🤖 AI Summary
The author has started Penny, a personal reimplementation of NCCL aimed at being a drop-in communications backend for LLM serving. The immediate goal is to implement a fast, correct AllReduce (the dominant collective for inference) and to be able to swap Penny for NCCL with minimal performance hit. Rather than redoing every low-level RDMA/NVLink detail, they choose NVIDIA’s NVSHMEM (an OpenSHMEM-based library with a GPU device API) to enable in-kernel GPU-to-GPU transfers and focus engineering effort on algorithms and correctness rather than reinventing DMA plumbing.

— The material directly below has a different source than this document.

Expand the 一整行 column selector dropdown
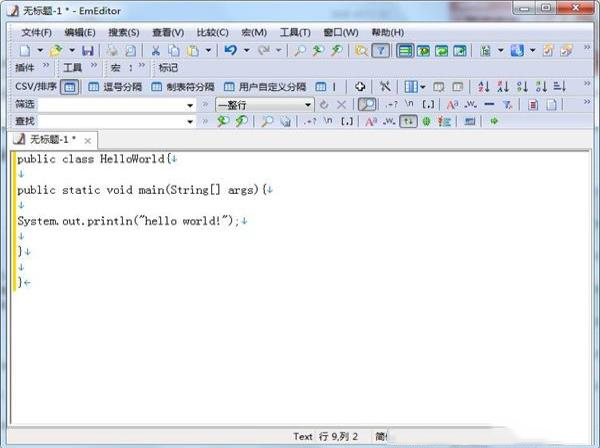600x448 pixels. (x=308, y=104)
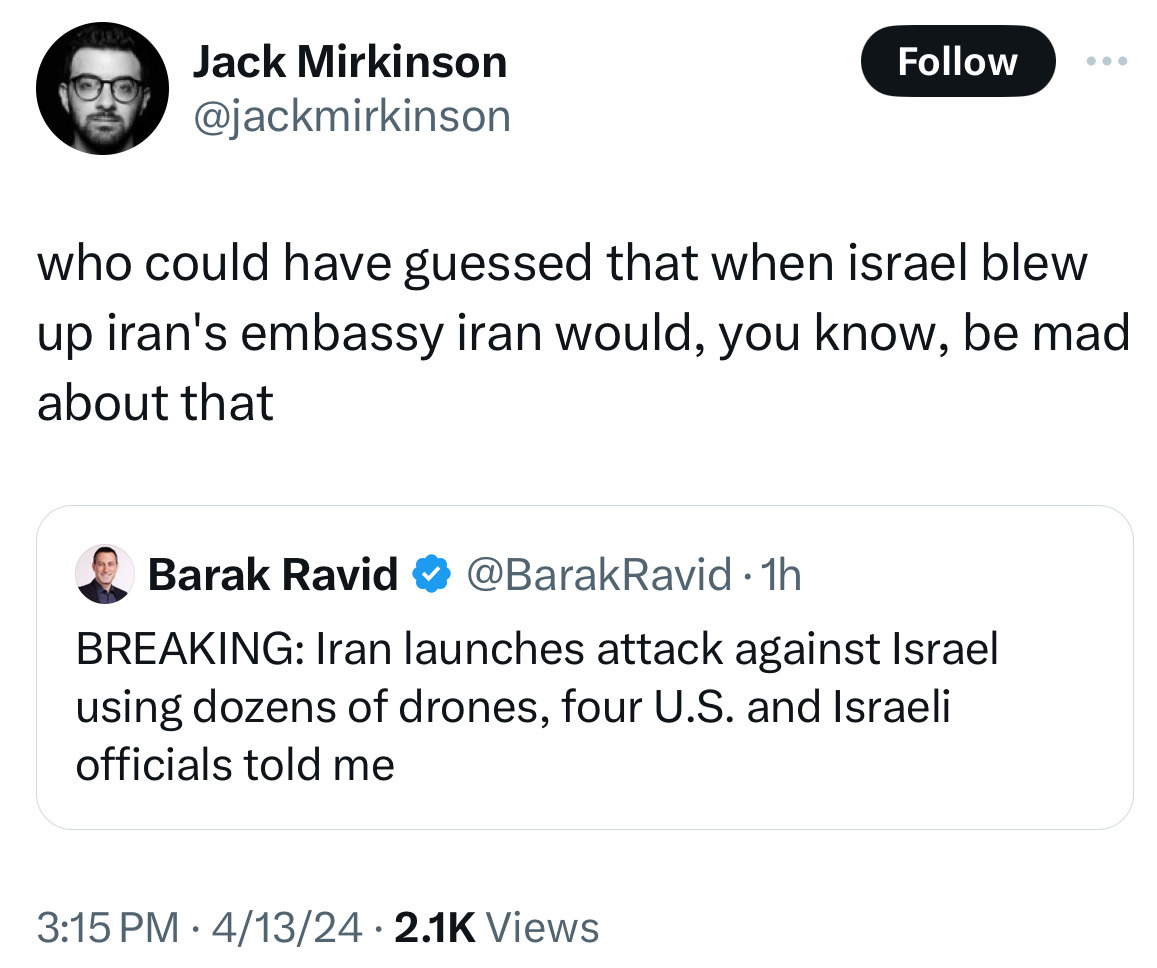Click the phrase 'officials told me'

point(235,765)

Technically, the worklog covers GPU topology (DGX nodes with NVLink and multiple NICs; prefer InfiniBand NICs for internode links), NVSHMEM’s symmetric-heap model and its constraints (all processes allocate same-sized buffers at the same offsets; buffers must be nvshmem_malloc’d and registered), and two transfer paradigms: put vs get. The author prefers put and uses nvshmemx_putmem_block (block/warp variants trade throughput for resource use and require sync). For flexible multi-process startup they initialize NVSHMEM with a UUID distributed via an NCCL-backed PyTorch dist all_gather, then call nvshmemx_init_attr. A simple exchange kernel demonstrates in-kernel puts into a symmetric heap followed by a sync and local copy; next steps are single-node AllReduce and multi-node scaling. The approach highlights how NVSHMEM’s device API enables compact, high-performance collectives tailored to LLM inference without rebuilding NIC-level drivers.